Adrienna Wong ’10, another Liman Fellow who is now a staff attorney at the ACLU of Southern California, helped assemble an amicus brief filed by the ACLU of Northern California and the East Bay Community Law Center as part of 23 groups working to help impacted individuals and their families.

Ruling: People in Prison Not Excluded

The Sept. 24 ruling by Judge Phyllis Hamilton of the Northern District of California ordered the IRS to stop denying the payments to people solely on the basis of being in prison. The court explained that “the statute is brief and to the point” in requiring funds for people who meet its criteria, and Congress provided no words excluding prisoners from receiving the payments.

“This lawsuit affirms that the IRS can’t get away with it just because they are dealing with people in prison,” Salahi said. “The most moving feedback we have heard is from incarcerated people who said Judge Hamilton’s order is the first time they had ever seen a court treat them with dignity.”

The Costs of Incarceration Fall on Prisoners and their Families

Judge Hamilton repeatedly cited the amicus brief, which argued that delaying CARES Act funds to incarcerated people causes irreparable harm to people in communities most affected by the COVID-19 crisis, specifically Black and brown communities. Those communities, the brief explained, are disproportionately impacted by incarceration. Moreover, people in prison incur expenses that are borne by their families.

Prisoners have to buy food beyond what is supplied to them, as well as soap, which prisons often do not provide, at commissaries. Many prisons also charge high rates for telephone calls, which the brief notes are important for prisoners to maintain contact with families. According to the brief, the national average charge for a 15-minute call in prison is $2.03. In jails, the same call averages $5.70. Advocates for prisoners have emphasized that telephone calls are critical during the pandemic because in so many facilities, family visits have been suspended.

“Incarcerated persons often cannot bear the entirety of costs associated with acquiring basic necessities in prison — food, hygiene, and communication,” Judge Hamilton wrote. “The remaining costs often fall on the families of the incarcerated.”

A New Challenge: The Deadline to Seek Funds

CARES payments are sent automatically to people who filed a U.S. tax return in the last two years. Most prisoners, however, do not meet the income threshold required to file returns. Like others who did not file, they must submit a claim to receive their relief payment. People in prison now have until Oct. 30 to mail a claims form on paper. The deadline for online filing is Nov. 21, but most prisoners do not have internet access. Advocates for prisoners have asked prison administrators to provide access for online filing or to distribute paper copies of the form.

Clinical Lecturer in Law and Senior Liman Fellow in Residence Zal Shroff said some prison systems have not yet said whether or how they will make claims forms available, so people who work on behalf of prisoners are spreading the word as the deadline approaches.

“The real push now is for every advocate to contact these folks and get them what they need to get this money,” he said.

****************************************

## What you are asked to do:
In the text on the court ruling about CARES Act payments to people in prison, by what date must people in prison mail a paper claims form?

## Information supplied:
****************************************

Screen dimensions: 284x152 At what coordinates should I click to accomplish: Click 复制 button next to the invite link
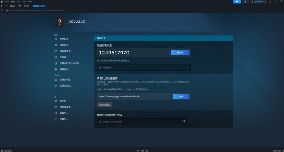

****************************************

## Exercise solution:
Oct. 30